S. Korea, Iran summon each other's envoys over Yoon comment

South Korea and Iran have summoned each other’s ambassadors in a diplomatic spat triggered by South Korean President Yoon Suk Yeol’s comments describing Iran as the “enemy” of the United Arab Emirates during a trip to that country this week

SEOUL, South Korea (AP) — South Korea and Iran have summoned each other’s ambassadors in a diplomatic spat triggered by South Korean President Yoon Suk Yeol’s comments describing Iran as the “enemy” of the United Arab Emirates during a trip to that country this week.

While visiting South Korean special forces stationed in the UAE on Monday, Yoon described the hosts as South Korea’s “brother nation” tied by growing economic and military cooperation, and then compared the threat he said UAE faces from Iran to the threat South Korea faces from nuclear-armed North Korea.

“The security of our brother nation is our security,” Yoon said. “The enemy of the UAE, its most-threatening nation, is Iran, and our enemy is North Korea.”

Yoon’s remarks triggered an irritated response from Iran’s Foreign Ministry, which said it was investigating Yoon’s “interfering statements.” South Korea’s government insists Yoon was trying to encourage the South Korean troops in the UAE and didn’t intend to comment on Iran’s foreign relations, urging against an “unnecessary overinterpretation” of his comments.

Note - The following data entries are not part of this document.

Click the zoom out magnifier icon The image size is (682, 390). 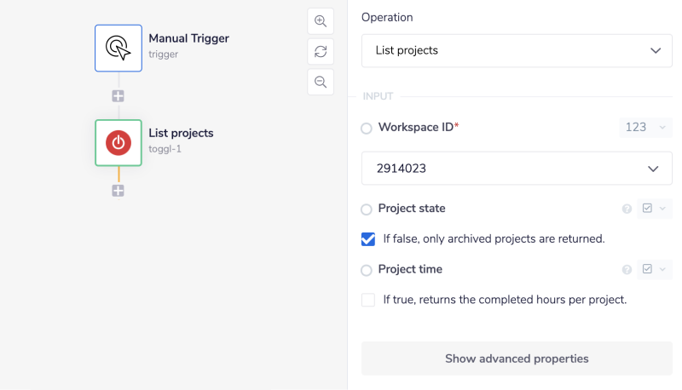click(321, 82)
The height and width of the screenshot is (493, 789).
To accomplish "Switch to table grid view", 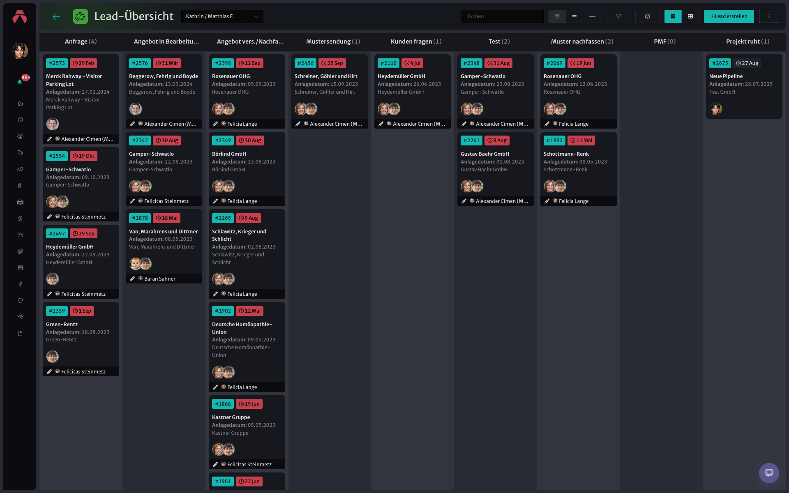I will click(x=690, y=16).
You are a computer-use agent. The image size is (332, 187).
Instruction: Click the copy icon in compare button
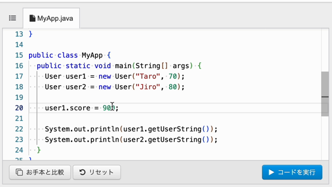pyautogui.click(x=19, y=172)
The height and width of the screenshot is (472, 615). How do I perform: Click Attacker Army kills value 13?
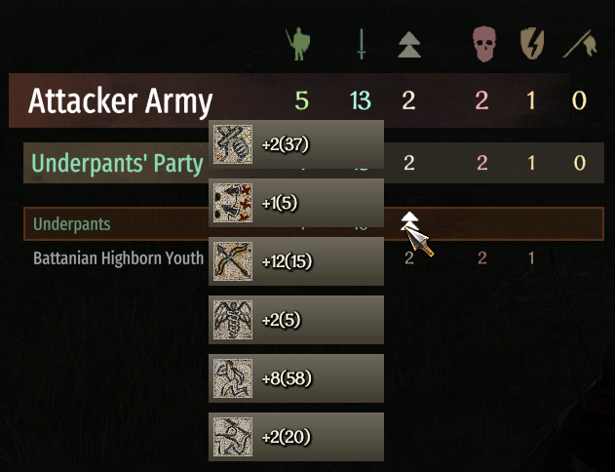pos(361,100)
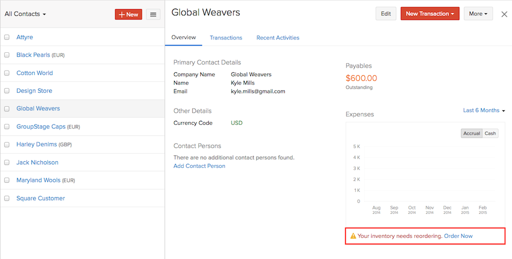Click the Add Contact Person link
The height and width of the screenshot is (259, 512).
pos(199,166)
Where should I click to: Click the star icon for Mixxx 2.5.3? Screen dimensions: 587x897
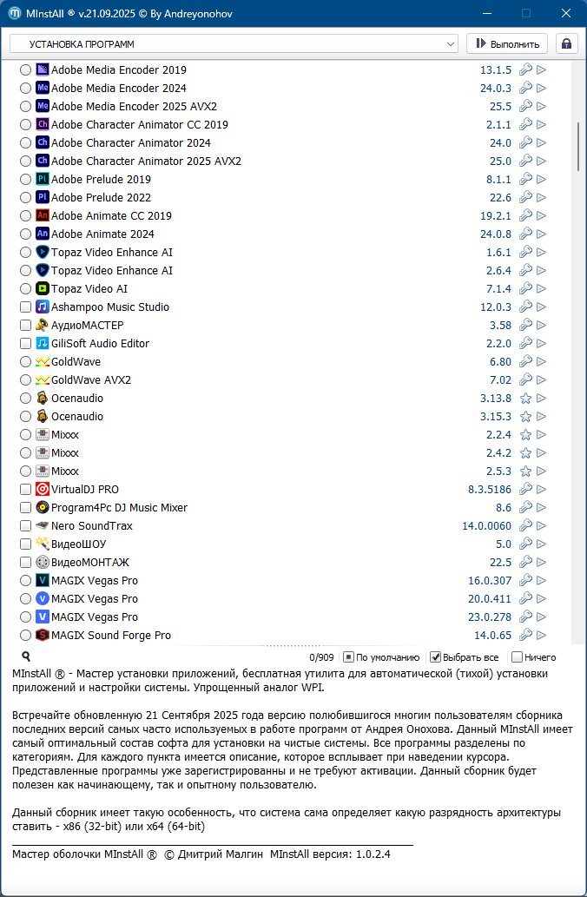click(525, 472)

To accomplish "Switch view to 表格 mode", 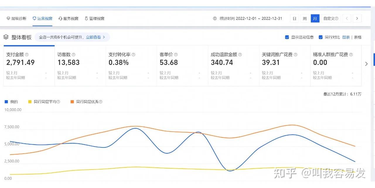I will click(x=358, y=37).
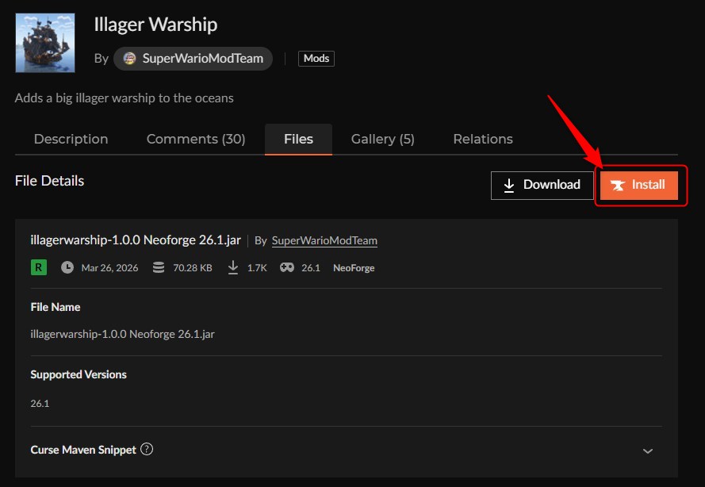Click the clock icon beside Mar 26, 2026

point(67,267)
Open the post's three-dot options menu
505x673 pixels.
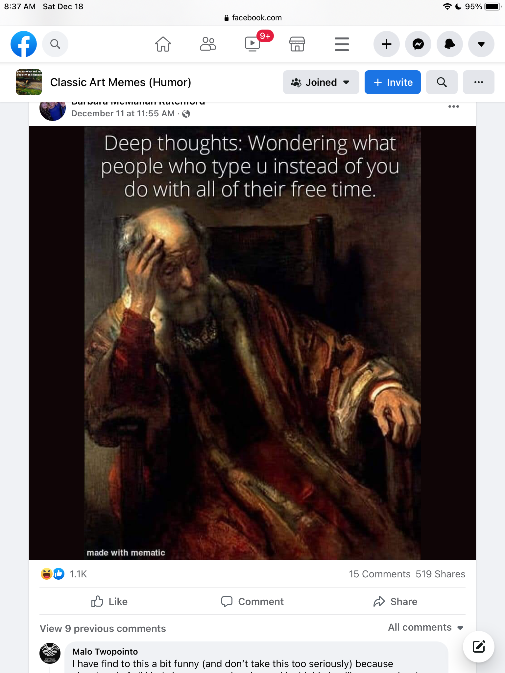tap(454, 106)
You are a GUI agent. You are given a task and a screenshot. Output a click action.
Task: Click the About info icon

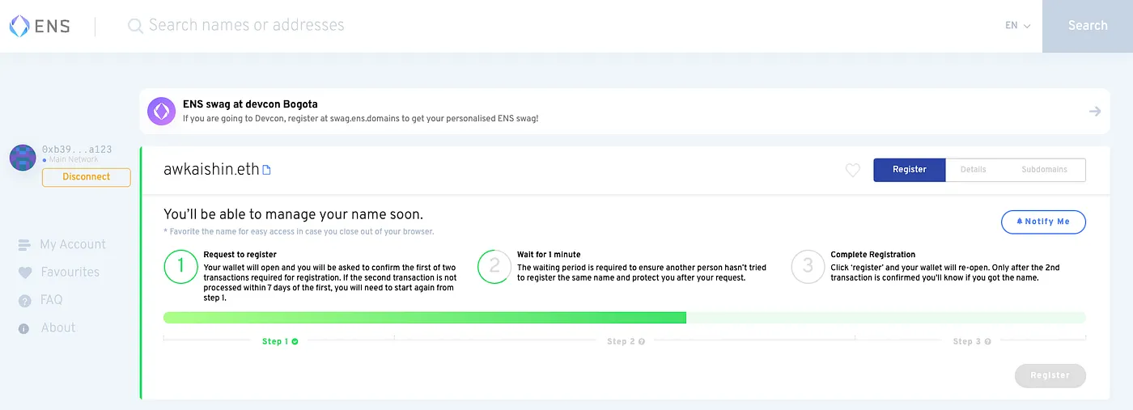pos(24,328)
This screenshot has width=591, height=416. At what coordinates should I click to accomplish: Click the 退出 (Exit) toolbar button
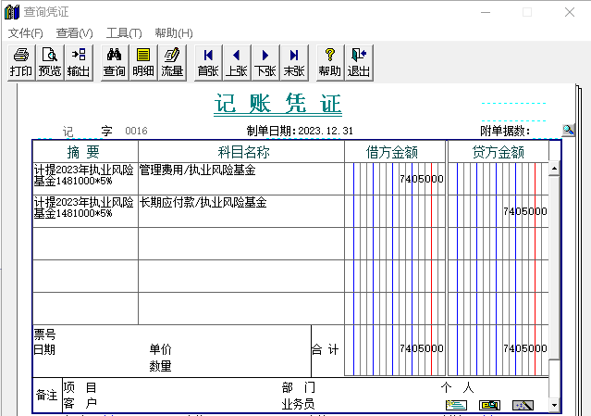359,62
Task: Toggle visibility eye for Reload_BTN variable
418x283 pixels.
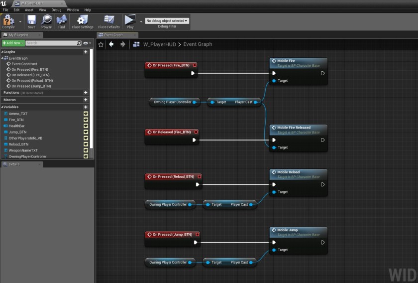Action: pyautogui.click(x=86, y=144)
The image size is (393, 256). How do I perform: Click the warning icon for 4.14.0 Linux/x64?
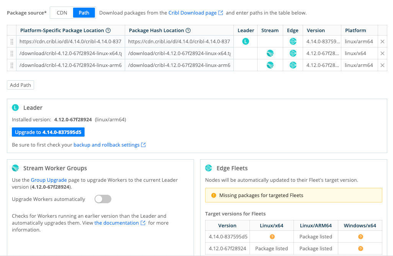[x=272, y=237]
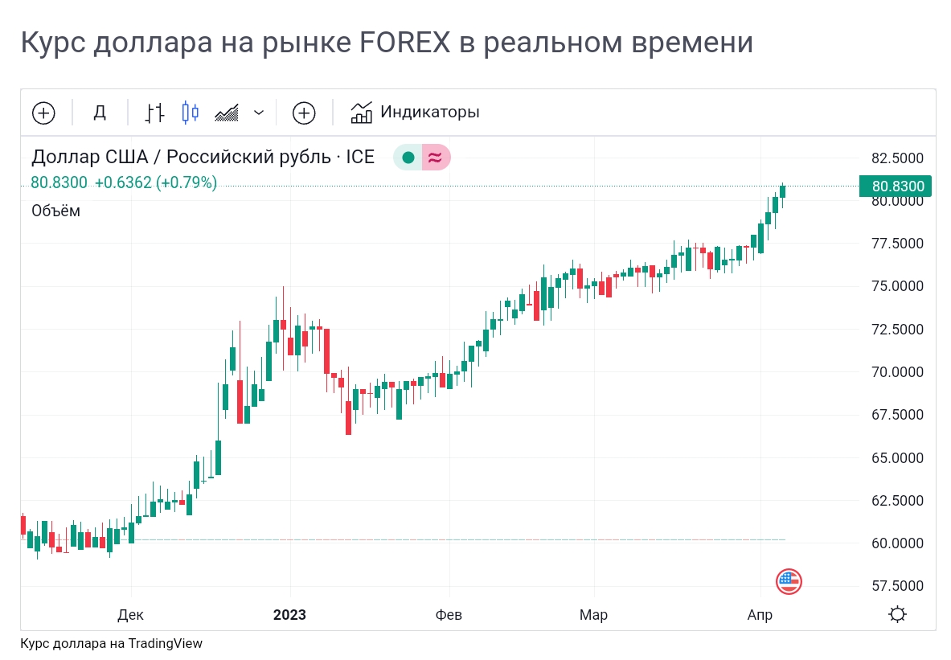
Task: Select the area chart style icon
Action: coord(226,113)
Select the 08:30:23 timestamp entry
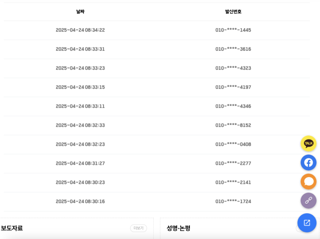Viewport: 320px width, 239px height. (80, 182)
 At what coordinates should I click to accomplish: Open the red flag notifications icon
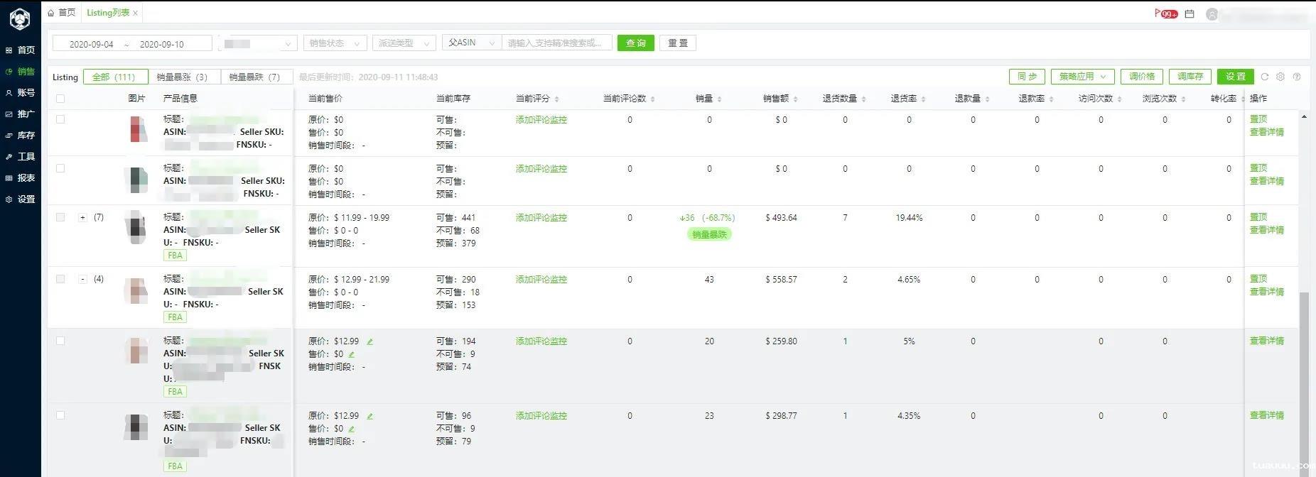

About 150 South Korean troops are stationed in the UAE, engaging in combined special forces training and other joint military activities. The deployment, which began in 2011, grew out South Korea’s deal with the UAE to build the country’s first nuclear power plant.

South Korean First Vice Foreign Minister Cho Hyun-dong on Thursday called Iranian Ambassador Saeed Badamchi Shabestari to the ministry to explain Seoul’s stance “once again,” ministry spokesperson Lim Soo-suk said in a briefing.

Lim said the meeting came in response to the summoning of South Korea’s ambassador to Tehran by the Iranian Foreign Ministry on Wednesday over Yoon’s comments.

Lim said Shabestari told Cho that he would “faithfully” convey Seoul’s explanation of Yoon’s comments to his bosses in Tehran, but didn’t provide further details about the conversation.

“As we explained several times, (Yoon’s) reported comments were meant to encourage our troops serving their duties in the UAE, and had nothing to do with Iran’s foreign relations, including South Korea-Iran relations,” Lim said. “Our government’s will to develop relations with Iran remains unchanged.”

The Iranian Foreign Ministry said on its website that its deputy foreign minister for legal and international affairs, Reza Najafi, lodged a “strong protest” over Yoon’s “meddlesome comments” after summoning South Korean Ambassador Yun Kang-hyeon.

Najafi said during the meeting that Yoon’s comments were “tantamount to interference” in what he described as Iran’s friendly relations with most Gulf states and undermined “peace and security in the region,” the ministry said.

Najafi also mentioned friction between Iran and South Korea over billions of dollars in Iranian funds remaining in Seoul, frozen by American sanctions over Iran’s collapsed nuclear deal with world powers.

Najafi said South Korea’s failure to resolve the dispute could prompt Tehran to reconsider bilateral ties, according to his ministry. Iran held a South Korean oil tanker for months in 2021 amid the dispute.

Yoon’s comments, which have been criticized by his political opponents at home as a “diplomatically disastrous,” came as the UAE attempts to hedge in its relationship with Iran, a major business partner. The UAE also is home to around 3,500 American troops at Al Dhafra Air Base, a naval outpost in Fujairah and other locations.

The UAE has spent billions of dollars purchasing South Korean surface-to-air missile systems in part of efforts to protect itself against aerial threats. Those threats include long-range drone attacks by Yemen’s Iran-backed Houthi rebels — weapons likely built by or with Tehran’s help.